◆ **Given request**
Rewrite the text of the items below as one numbered list, skipping blank lines and leaving out the pictures.

◆ **Dataset excerpts**
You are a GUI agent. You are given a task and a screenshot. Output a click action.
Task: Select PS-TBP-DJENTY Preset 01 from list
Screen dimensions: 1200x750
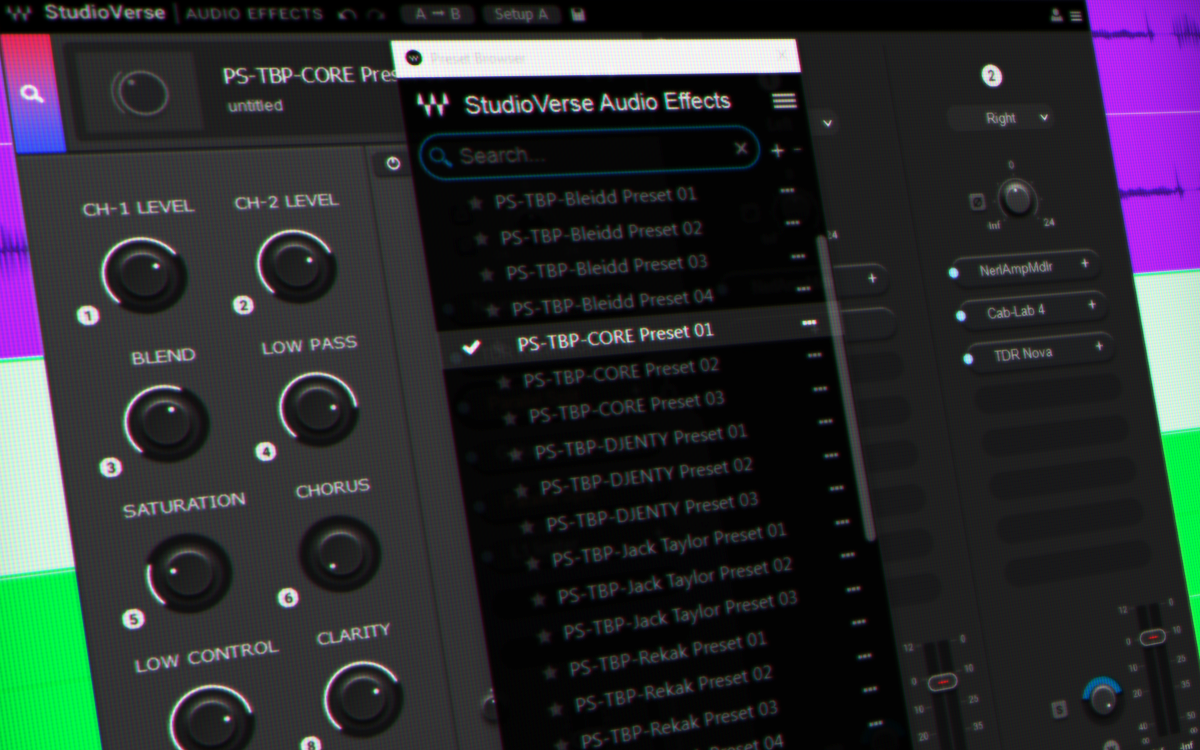(640, 442)
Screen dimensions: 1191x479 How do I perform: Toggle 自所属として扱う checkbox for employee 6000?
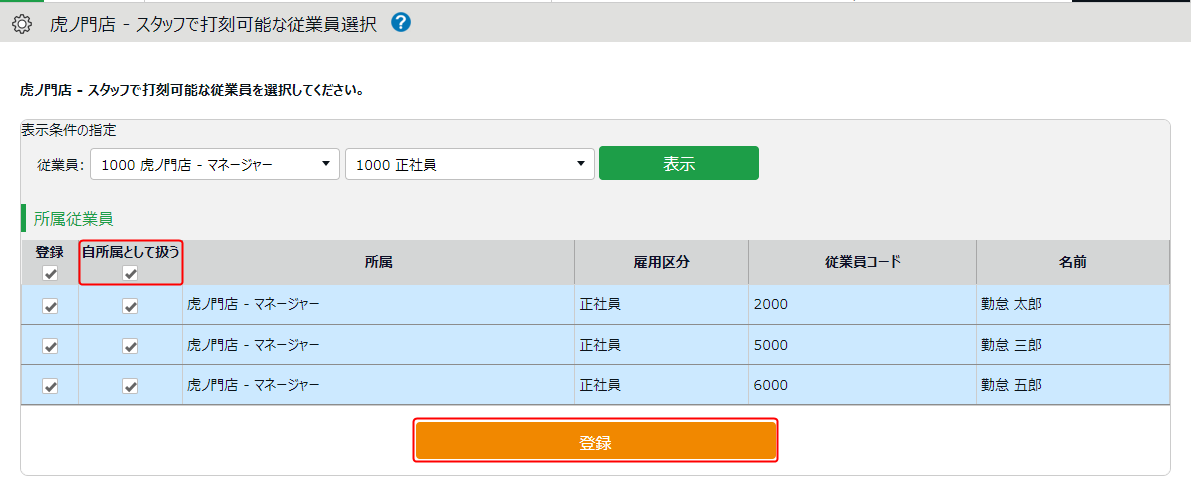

◆ **Expected answer**
1. You are a GUI agent. You are given a task and a screenshot. Output a click action.
2. Task: Select PS-TBP-DJENTY Preset 01 from list
3. Screen dimensions: 1200x750
4. (640, 442)
5. Screen dimensions: 1191x479 How do I perform: Toggle 自所属として扱う checkbox for employee 6000?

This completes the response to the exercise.